Back on the (meal planning) wagon - FamilyEducation

Back on the (meal planning) wagon

November 18,2008

I'm getting really tired of how much we've been spending on groceries lately. Every week I feel like we're hemorrhaging money at the store, only to have us back where we started in six or seven days. Is this just us, or does this happen to you, too? I admit, we've gotten lazy/busy these past few weeks, and I haven't been able to meal-plan as carefully as I have in the past. I've noticed that when I am diligent--when I do sit down on a weekend and meal-plan the week and then go shopping, we spend much less on food than we do during those weeks when we're making two or three frantic dashes to the store because I have no idea what we're going to cook, or the time to cook it, and I've been coming home with more packaged foods and less fresh foods.

Last week I gave two of my students a lift to the store and they each spent over $30 on what amounted to a small bag of groceries. They were a little shell-shocked, to say the least.
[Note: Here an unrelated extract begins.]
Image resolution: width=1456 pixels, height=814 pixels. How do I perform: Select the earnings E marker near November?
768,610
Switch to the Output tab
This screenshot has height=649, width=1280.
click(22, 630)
When I looked at what they had purchased, though, it was clear. They had both bought packaged and processed foods, the bulk of which would be consumed at one sitting. Yes, it was relatively cheap, all things considered, but when you calculate how much they spent, it didn't make sense to buy packaged food over fresh ingredients. It's hard, though, as a college student, to stock up on enough fresh foods to last you a whole week, or even two.

But while I'm sympathetic to my students, this is about ME, and about how we're trying to scale back on how much we spend on food for a family with only four people in it--a family with one member who seems able to live on bread and water just fine, and another member who doesn't even weigh 30 pounds. I'm trying to stay away from the packaged and processed foods, and we're focusing more on beans and vegetables, and ingredients we can make stretch, like carrots (I love how a big bag of carrots can last forever, and go into many dishes) and potatoes. When I shop these days, I try to think about the way my Greek grandmother used to shop each week, stocking up on brown paper bags filled with fruits and vegetables, and using certain staples with every meal: bread, rice, pasta, or beans. Still, it's difficult to keep this in mind when you just barely have time to throw a load of laundry in the wash, or pick up the shoes that were left on the bottom stair.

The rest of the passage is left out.